Pour bénéficier des délais prévus par le texte précité de l’article 24, le locataire doit avoir repris le versement intégral du loyer avant l’audience ;
Il s’établit que le locataire a repris le règlement intégral du loyer avant la date de l’audience mais, en son absence et en l’absence d’éléments sur sa situation matérielle, le tribunal ne dispose d’aucun élément permettant de s’assurer qu’il est en situation de payer le loyer courant ainsi que l’arriéré ;
dans ces conditions, le tribunal ordonne son expulsion sans qu’il y ait lieu toutefois de supprimer le délai de deux mois fixé à l’article L412-1 du code des procédures civiles d’exécution.
sur les autres demandes
Il convient donc d’ores et déjà de fixer une indemnité d’occupation provisionnelle égale au montant des loyers et charges qui auraient été dus en cas de non-résiliation du bail.

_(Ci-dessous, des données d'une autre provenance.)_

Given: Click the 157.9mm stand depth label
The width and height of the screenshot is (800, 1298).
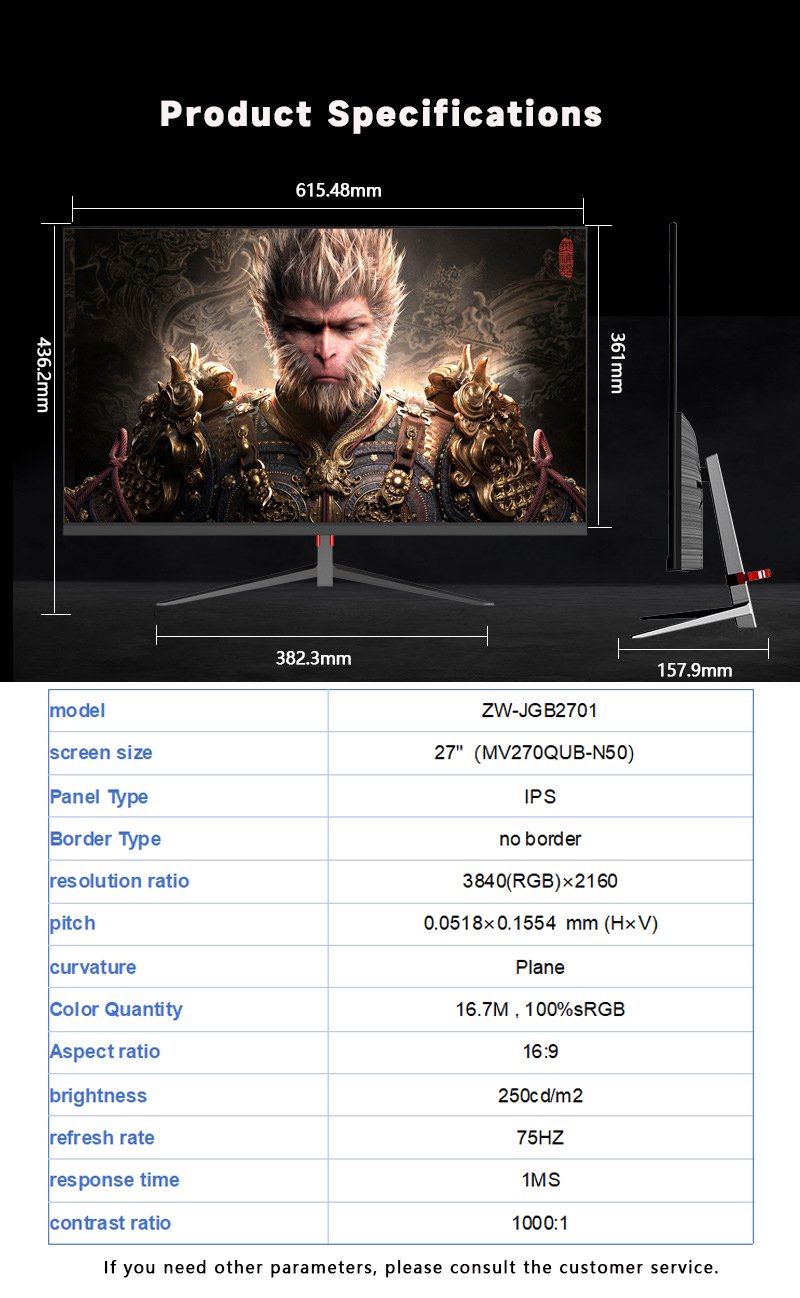Looking at the screenshot, I should point(694,670).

Par ailleurs, dans la mesure où le locataire succombe à l’instance, il sera condamné aux dépens, conformément à l’article 696 du code de procédure civile;
Il convient de faire droit à la demande de paiement sur le fondement de l’article 700 du code de procédure civile à hauteur de 500 euros.
PAR CES MOTIFS
Nous, juge des contentieux de la protection, statuant en matière de référé par ordonnance réputée contradictoire et en premier ressort, par mise à disposition au greffe,
CONSTATONS que les conditions d’acquisition de la clause résolutoire du bail portant sur le logement sis 15 Rue Flandres Dunkerque 28400 NOGENT-LE-ROTROU, sont réunies à la date du 24 avril 2025;
CONDAMNONS Monsieur [G] [O] à payer à l’OPH NOGENT PERCHE HABITAT, à titre provisionnel la somme de 3 158,28 euros (trois mille cent cinquante huit euros et 28 centimes) correspondant aux loyers et charges impayés au 25 février 2025 avec intérêts au taux légal à compter du 10 mars 2025;
PRONONCONS l’expulsion de Monsieur [G] [O] et de celle de tous occupants de son chef, sans qu’il y ait lieu de supprimer le délai de deux mois fixé à l’article L412-1 du code des procédures civiles d’exécution, avec l’assistance de la Force Publique et d’un serrurier en cas de besoin ;
DISONS que le sort des meubles se trouvant dans les lieux sera alors réglé conformément aux articles L433-1 et suivants du Code des procédures civiles d’exécution ;
CONDAMNONS Monsieur [G] [O] à payer à l’OPH NOGENT PERCHE HABITAT , à compter du 25 février 2025, une indemnité d’occupation égale au montant du loyer et des charges mensuels qui sera due jusqu’à la libération effective des lieux par la remise des clés contre récépissé ou procès verbal d’expulsion
CONDAMNONS Monsieur [G] [O] à payer à l’OPH NOGENT PERCHE HABITAT la somme de 500 euros (cinq cent euros) au titre de l’article 700 du Code de procédure civile ;
CONDAMNONS Monsieur [G] [O] aux dépens qui comprendront le coût du commandement de payer ;
DEBOUTONS les parties du surplus de leurs demandes.
RAPPELONS l’exécution provisoire de droit de la présente décision.
DISONS qu’une copie de la présente décision sera transmise par les soins du greffe au représentant de l’Etat dans le département.
Ainsi ordonnée et prononcée le 01 Juillet 2025.